▼▼▼
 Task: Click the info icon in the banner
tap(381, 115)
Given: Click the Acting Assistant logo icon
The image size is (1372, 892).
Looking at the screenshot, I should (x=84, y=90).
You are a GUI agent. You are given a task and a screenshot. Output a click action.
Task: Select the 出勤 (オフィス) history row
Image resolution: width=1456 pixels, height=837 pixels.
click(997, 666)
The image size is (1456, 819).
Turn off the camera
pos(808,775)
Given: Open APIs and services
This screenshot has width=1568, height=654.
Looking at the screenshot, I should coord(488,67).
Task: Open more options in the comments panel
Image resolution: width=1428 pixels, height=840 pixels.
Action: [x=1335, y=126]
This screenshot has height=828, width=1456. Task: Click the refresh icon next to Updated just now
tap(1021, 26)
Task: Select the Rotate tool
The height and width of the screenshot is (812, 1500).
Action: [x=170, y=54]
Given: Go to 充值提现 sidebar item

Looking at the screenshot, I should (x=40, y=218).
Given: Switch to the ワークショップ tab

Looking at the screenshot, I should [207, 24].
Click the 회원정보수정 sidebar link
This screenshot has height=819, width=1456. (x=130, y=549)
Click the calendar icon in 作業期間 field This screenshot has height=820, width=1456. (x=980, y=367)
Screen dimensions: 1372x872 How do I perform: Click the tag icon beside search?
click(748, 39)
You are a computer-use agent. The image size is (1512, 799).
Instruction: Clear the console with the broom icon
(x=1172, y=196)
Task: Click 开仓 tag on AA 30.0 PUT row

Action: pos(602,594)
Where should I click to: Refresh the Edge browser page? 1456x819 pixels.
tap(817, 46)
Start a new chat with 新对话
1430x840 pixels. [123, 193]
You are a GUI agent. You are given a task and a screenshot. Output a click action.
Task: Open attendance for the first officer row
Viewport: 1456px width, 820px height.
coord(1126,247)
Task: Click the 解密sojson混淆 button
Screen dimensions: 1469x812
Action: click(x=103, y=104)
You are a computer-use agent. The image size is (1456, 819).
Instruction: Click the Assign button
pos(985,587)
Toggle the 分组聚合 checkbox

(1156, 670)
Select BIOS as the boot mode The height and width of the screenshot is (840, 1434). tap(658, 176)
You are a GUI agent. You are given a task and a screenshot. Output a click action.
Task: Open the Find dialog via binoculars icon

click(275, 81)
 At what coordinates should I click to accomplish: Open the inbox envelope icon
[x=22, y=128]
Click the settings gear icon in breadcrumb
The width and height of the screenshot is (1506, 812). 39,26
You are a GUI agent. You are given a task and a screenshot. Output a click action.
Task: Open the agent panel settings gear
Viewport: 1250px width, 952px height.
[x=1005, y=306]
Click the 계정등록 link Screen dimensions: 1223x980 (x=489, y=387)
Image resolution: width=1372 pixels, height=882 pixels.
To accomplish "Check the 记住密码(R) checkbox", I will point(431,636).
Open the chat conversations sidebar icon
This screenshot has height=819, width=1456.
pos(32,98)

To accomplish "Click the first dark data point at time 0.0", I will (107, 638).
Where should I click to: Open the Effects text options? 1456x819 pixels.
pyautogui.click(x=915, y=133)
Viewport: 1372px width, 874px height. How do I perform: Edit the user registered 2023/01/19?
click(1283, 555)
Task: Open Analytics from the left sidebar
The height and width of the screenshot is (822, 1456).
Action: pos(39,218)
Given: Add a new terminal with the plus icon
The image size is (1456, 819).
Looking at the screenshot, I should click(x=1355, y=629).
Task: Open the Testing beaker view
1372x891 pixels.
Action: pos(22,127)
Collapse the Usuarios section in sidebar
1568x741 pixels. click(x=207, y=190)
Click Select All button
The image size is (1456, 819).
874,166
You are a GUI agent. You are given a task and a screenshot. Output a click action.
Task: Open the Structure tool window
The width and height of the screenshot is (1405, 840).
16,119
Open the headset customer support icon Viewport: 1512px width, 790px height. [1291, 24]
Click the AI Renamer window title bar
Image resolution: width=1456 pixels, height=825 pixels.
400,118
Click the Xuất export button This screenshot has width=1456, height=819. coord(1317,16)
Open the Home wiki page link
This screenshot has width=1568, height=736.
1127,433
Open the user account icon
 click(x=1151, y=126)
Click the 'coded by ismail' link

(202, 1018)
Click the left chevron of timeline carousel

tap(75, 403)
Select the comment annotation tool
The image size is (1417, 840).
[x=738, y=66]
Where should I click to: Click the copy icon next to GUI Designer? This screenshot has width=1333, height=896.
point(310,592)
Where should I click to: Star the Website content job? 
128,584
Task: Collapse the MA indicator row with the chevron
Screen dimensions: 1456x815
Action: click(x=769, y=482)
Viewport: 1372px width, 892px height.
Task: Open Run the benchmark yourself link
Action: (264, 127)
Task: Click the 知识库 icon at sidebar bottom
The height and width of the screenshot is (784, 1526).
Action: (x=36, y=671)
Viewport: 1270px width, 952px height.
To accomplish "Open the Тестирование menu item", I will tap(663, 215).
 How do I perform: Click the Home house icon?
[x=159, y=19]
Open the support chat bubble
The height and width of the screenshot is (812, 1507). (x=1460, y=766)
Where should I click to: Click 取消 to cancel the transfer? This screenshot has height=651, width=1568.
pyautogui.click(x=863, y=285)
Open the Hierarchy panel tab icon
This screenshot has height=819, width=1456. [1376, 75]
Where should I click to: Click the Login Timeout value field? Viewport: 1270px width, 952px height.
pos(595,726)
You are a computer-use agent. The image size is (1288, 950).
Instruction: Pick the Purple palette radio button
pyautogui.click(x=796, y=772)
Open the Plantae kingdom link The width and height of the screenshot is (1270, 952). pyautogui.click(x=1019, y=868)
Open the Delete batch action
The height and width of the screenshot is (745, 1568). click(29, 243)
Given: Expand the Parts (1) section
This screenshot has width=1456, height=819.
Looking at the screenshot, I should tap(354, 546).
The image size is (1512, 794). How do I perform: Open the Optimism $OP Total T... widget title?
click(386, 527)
▲▲▲
Check each line of the entries for "will" and copy those that have it.

Response:
To accomplish "Check the 记住密码(R) checkbox", I will point(431,636).
To accomplish "Click the first dark data point at time 0.0", I will (107, 638).
To accomplish "Open the Тестирование menu item", I will tap(663, 215).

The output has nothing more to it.